Turn03 アトマ/12
迫る艦上曲刀を、再び危ういところで半刃半柄鉈槍が受け止めた。
「あっ、ぶね……!」
「しぶてぇな、オラオラァッ!」
絶え間ない連環斬撃。
踏ん張りの利かない宇宙空間では、軸足の溜めを乗せた最大斬撃よりも、推力や慣性を利用した連環斬撃の方が理に適っている。
二度、三度と激しく艦上曲刀が打ち込まれる。しかし――
「なんだ? 勢いだけだぞ……?」
カノエは困惑していた。激しく切り込まれてはいるが、セラとの対戦に比べれば、悠々と受けきれる攻撃だった。
「――いや違う。こっちの反応がおかしなぐらい早いのか……なんだ、この反応速度」
冷静に考えれば、初撃は機関砲の射撃の隙を狙われ、今また、完全にミス操作で姿勢を崩したところへ連環斬撃を浴びたのに、この骨格艦ジルヴァラは、通常の防御入力だけで全て受け流してしまった。
「アトマ?」
【あたしは制御してるだけ。ジルヴァラに戦う意志を与えているのは、君だよ】
機械音声のような音に、確かに感情が乗った声でアトマは言った。
「って……ことは、このジルヴァラ、反応速度が尋常じゃなく速いのか。いや、それなら、このクロムナインのヘルムヘッダーも当然素人じゃなくて……」
考えている間にも、絶え間ない艦上曲刀の連環斬撃が襲い掛かる。
ただの“猪”や“AI”ならカノエでも簡単にあしらってしまえるのだが、このクロムナインは攻撃に絶妙な緩急を付けて、ジルヴァラの自動防御やカノエの防御入力を潜り抜けようとしてくる。

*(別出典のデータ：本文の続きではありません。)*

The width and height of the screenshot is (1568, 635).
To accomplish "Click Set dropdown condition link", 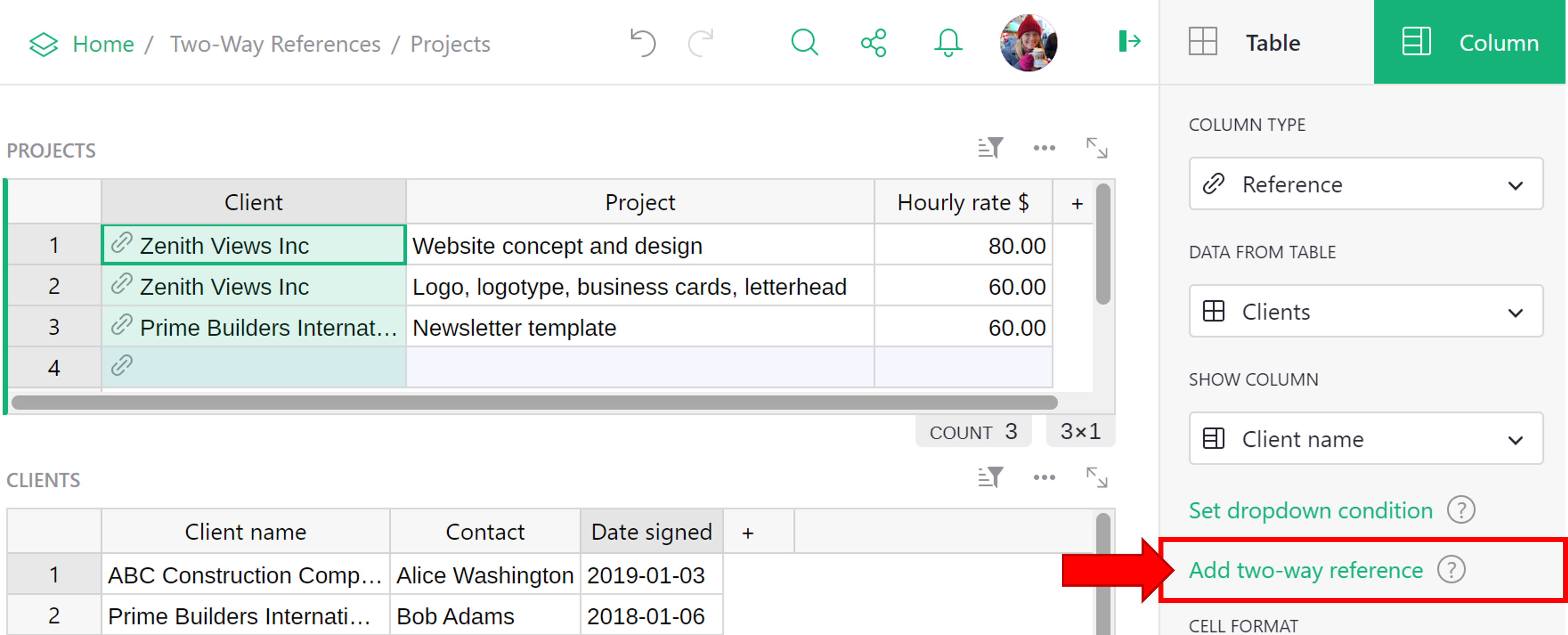I will (1310, 511).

危うい斬撃も増えてきている。
しかし、ヘヴンズハースでカノエが使っていた骨格艦では、確実に被弾するタイミングの攻撃も、ジルヴァラはまだ悠々と受け流していた。
「モーションの重い半刃半柄鉈槍なのに」
「おい、アーチボルト! 深追いしすぎだ、誘い込まれてるぞ!」
後続の敵艦から等方性通信波が飛ばされ、それはカノエのジルヴァラにも届いた。
「ふざけろ、なんだコイツはッ! 俺の攻撃が通じねェ! カスリもしねェ!」
「だから一旦引けって! 三隻で囲め! 相手は六千年級だぞ!」
「引けだと? 誰に命令してるッ! オレ様はナインハーケンズの一番槍、アーチボルト=グリスだッ! 一太刀も入れずに引き下がれるかヨッ!」
激しい通信の応酬が、カノエにも洩れ聞こえてくる。
「やっぱり、素人のレバガチャじゃない。けっこう腕の立つやつ。たぶん、攻撃を押し付けて何もさせずに倒すのが好きなタイプ」
【タイプっていうか、随分具体的ね、それ】
「アトマ、足場に使える障害物ない?」
【衛星ファーンに降りて重力に捕まるのはマズイよね……四時方向、マイナス三○度。距離約一五○宙海里。三千年ほど前に廃棄された外宇宙船の表層外壁とコンテナ艦。でも、何する気?】
「あわよくば倒して逃げようかな、と。背中を向けたらここぞと畳み掛けてくるタイプだから、この人だけは倒すなり引き離すなりしないと……ゲームでも大概、狂犬で面倒くさいイメージなんだけど、現実に戦ってもホント、シャレになんないな」
喋っている間にも、艦上曲刀の重力刃が消耗するのもお構いなしに、絶え間なく打ちつけてくる。
ペースに乗せるとそのままズルズルと削られる。出会い頭で会うと、一番嫌なタイプの相手だった。一番槍と言う肩書きも納得だ。
【逃げるってどこへ】
「惑星レンドラまで逃げればなんとかなるって、言ってなかった? とにかく三体一はマズいし、それに僕、宇宙空間じゃまともに戦えないし。ヘヴンズハースの宙空戦は人気無かったんだよ」
コンバットタイプのゲームが対戦環境を変化させて、ゲームのバリューを増やすのは良くある手だ。
ヘヴンズハースも元々は惑星戦しかなかったが、何度目かのバージョンアップで宙空戦が追加された。
しかしその頃にはセオリーとなる戦術が確立されていて、高威力の跳躍突撃や最大斬撃がその花形であった為、それらを使う足場に乏しい宙空戦はいまいち人気がなく、カノエも数えるほどしか遊んだことがなかった。